A vessel at rest explodes, breaking into three pieces. two pieces, having equal mass, fly off perpendicular to one another with the same speed of 60 m/s. One goes along the negative x-axis and the other along the negative y-axis. The third piece has three times the mass of each other piece. What are the direction and magnitude of its velocity immediately after the explosion? What is the angle with respect to the x-axis?
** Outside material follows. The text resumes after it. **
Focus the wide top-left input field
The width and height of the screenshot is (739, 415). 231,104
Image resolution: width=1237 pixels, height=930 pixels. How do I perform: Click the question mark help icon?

What is the magnitude of its velocity?

v₃ = 28.2842 m/s

∅ = 45°

Explanation:

Given info

vi = 0 m/s

m₁ = m₂ = m

m₃ = 3m

mi = m₁ + m₂ + m₃ = m + m + 3m = 5m

v₁x = - 60 m/s

v₁y = 0 m/s

v₂x = 0 m/s

v₂y = - 60 m/s

We can apply the Principle of Conservation of Momentum as follows

pix = pfx ⇒ mi*vix = m₁*v₁x + m₂v₂x + m₃*v₃x

⇒ 5m * (0) = m * (-60) + m * (0) + 3m*v₃x

⇒ 0 = - 60*m + 3m*v₃x ⇒ v₃x = 20 m/s (→) (I)

piy = pfy ⇒ mi*viy = m₁*v₁y + m₂v₂y + m₃*v₃y

⇒ 5m * (0) = m * (0) + m * (-60) + 3m*v₃y

⇒ 0 = - 60*m + 3m*v₃y ⇒ v₃y = 20 m/s (↑) (II)

then

v₃ = √ (v₃x² + v₃y²)

⇒ v₃ = √ ((20 m/s) ² + (20 m/s) ²) = 20√2 m/s = 28.2842 m/s

is the magnitude of its velocity immediately after the explosion

∅ = tan⁻¹ (v₃y / v₃x)

⇒ ∅ = tan⁻¹ (20 m/s / 20 m/s) = tan⁻¹ (1) = 45°

is the direction of its velocity immediately after the explosion (the angle with respect to the x-axis)